ASSIGNMENT: Needed from the data below: every line from the one with "Select the games group" up to and including the one with "The height and", repeated exactly and with nothing else.

── RECORDS FOR THIS TASK ──

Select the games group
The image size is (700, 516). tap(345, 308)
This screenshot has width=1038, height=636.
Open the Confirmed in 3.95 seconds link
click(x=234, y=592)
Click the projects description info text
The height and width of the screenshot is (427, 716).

───
── RECORDS FOR THIS TASK ──

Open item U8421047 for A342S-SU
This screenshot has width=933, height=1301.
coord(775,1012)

───
── RECORDS FOR THIS TASK ──

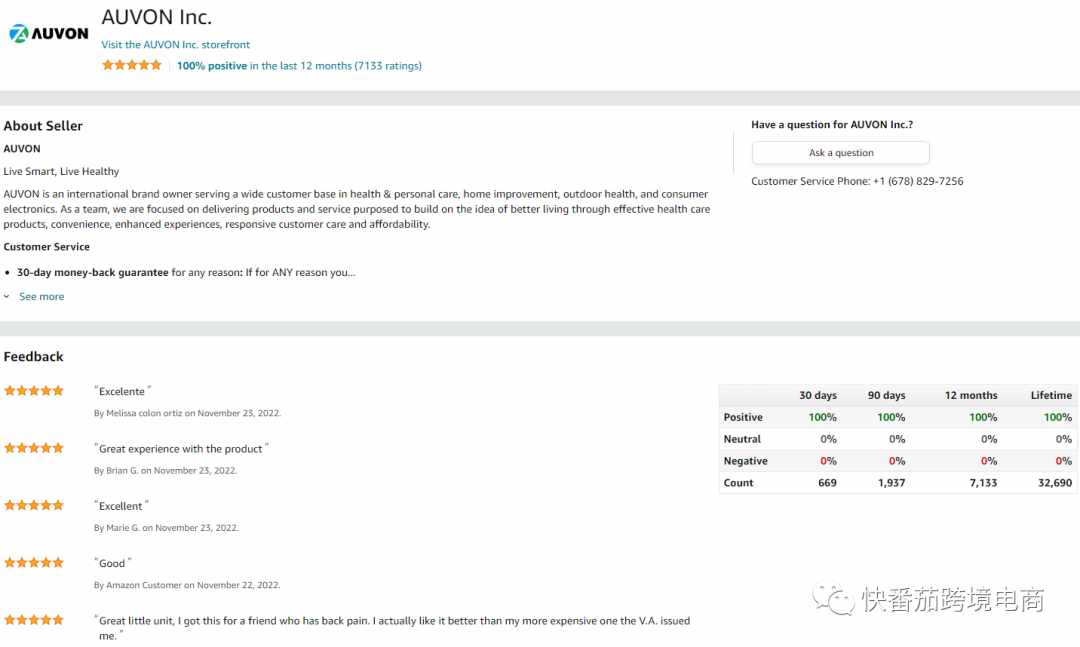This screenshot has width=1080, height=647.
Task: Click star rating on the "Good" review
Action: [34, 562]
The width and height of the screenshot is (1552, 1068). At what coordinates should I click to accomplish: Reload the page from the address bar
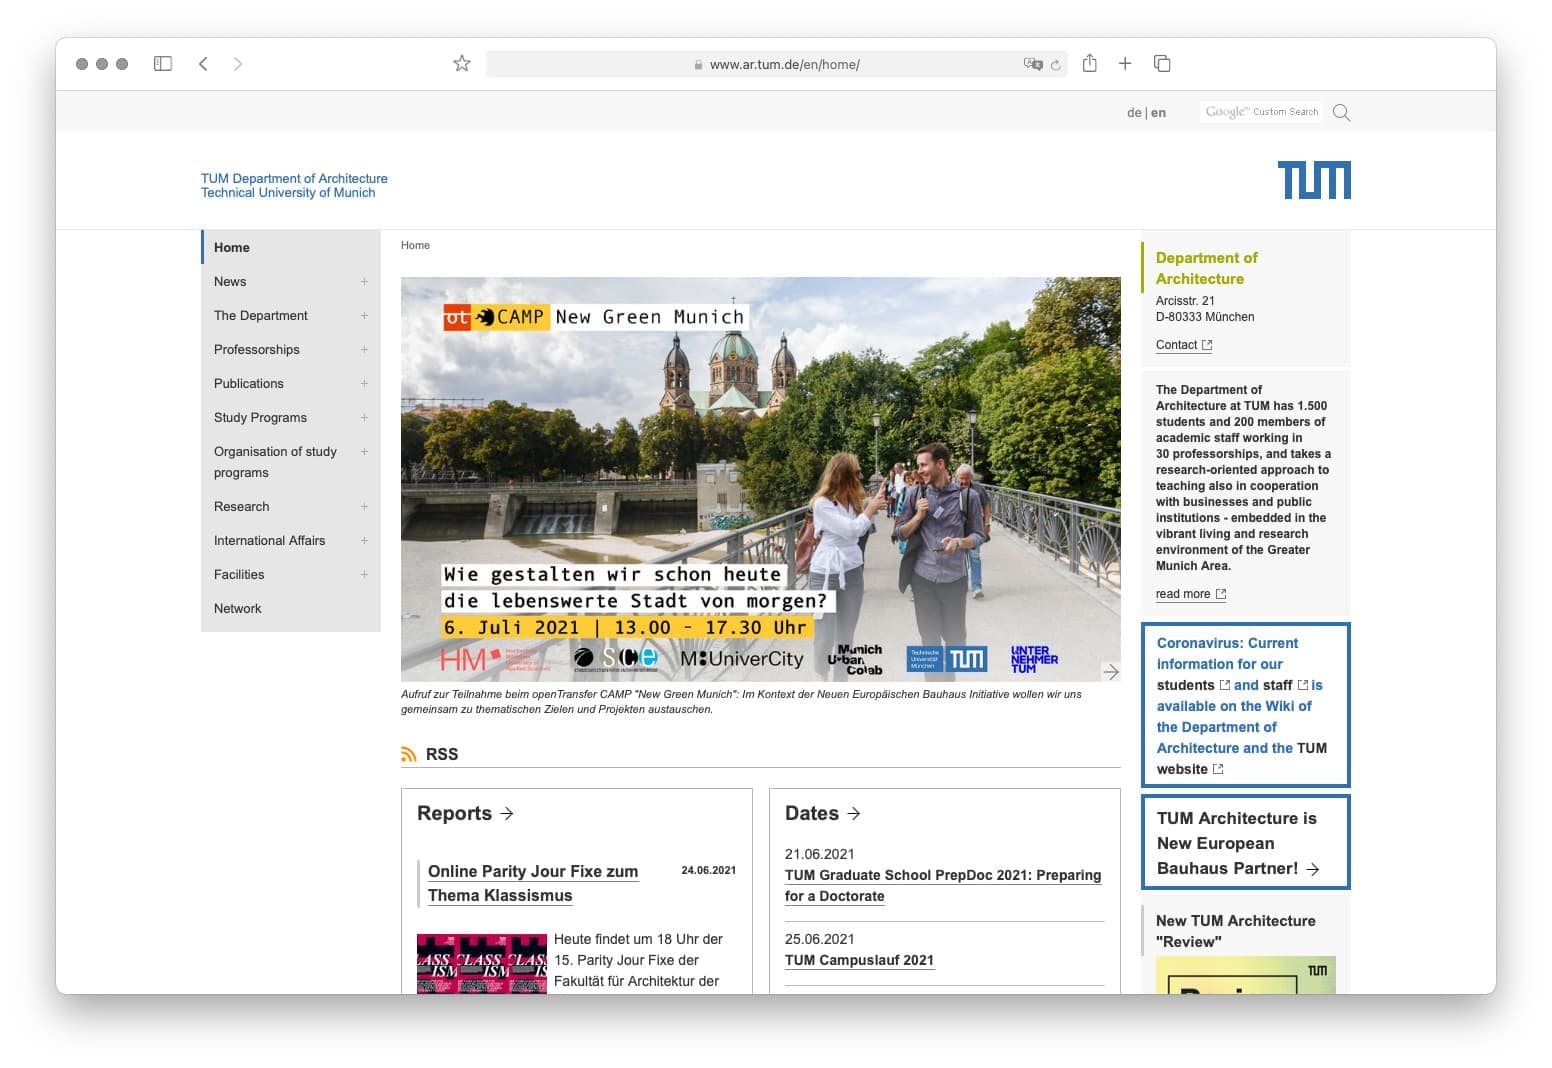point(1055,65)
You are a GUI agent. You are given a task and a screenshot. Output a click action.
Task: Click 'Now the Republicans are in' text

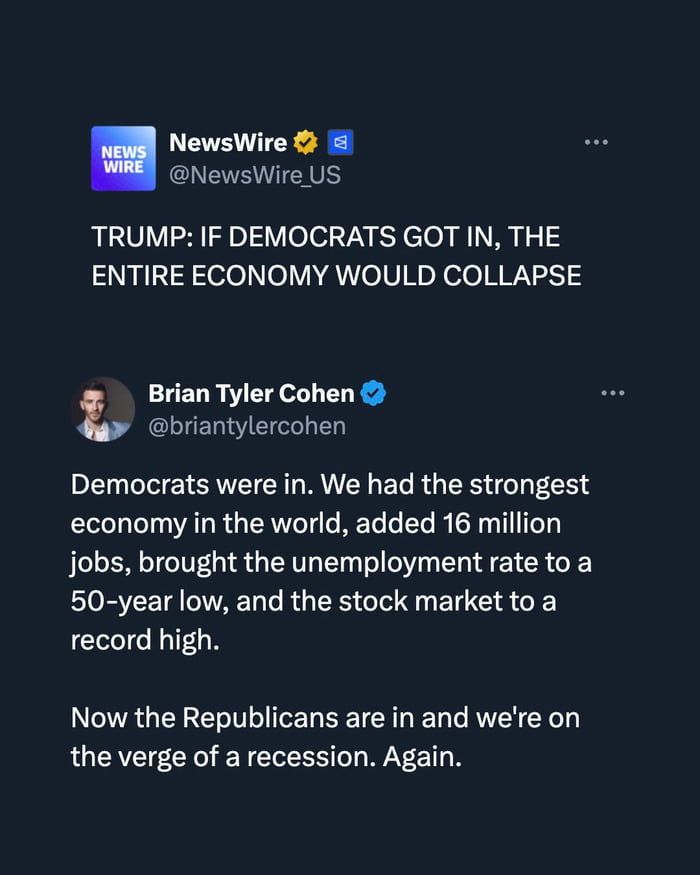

───

ANSWER BOX:
Select the games group
The image size is (700, 516). tap(345, 308)
This screenshot has width=1038, height=636.
Open the Confirmed in 3.95 seconds link
click(x=234, y=592)
Click the projects description info text
The height and width of the screenshot is (427, 716).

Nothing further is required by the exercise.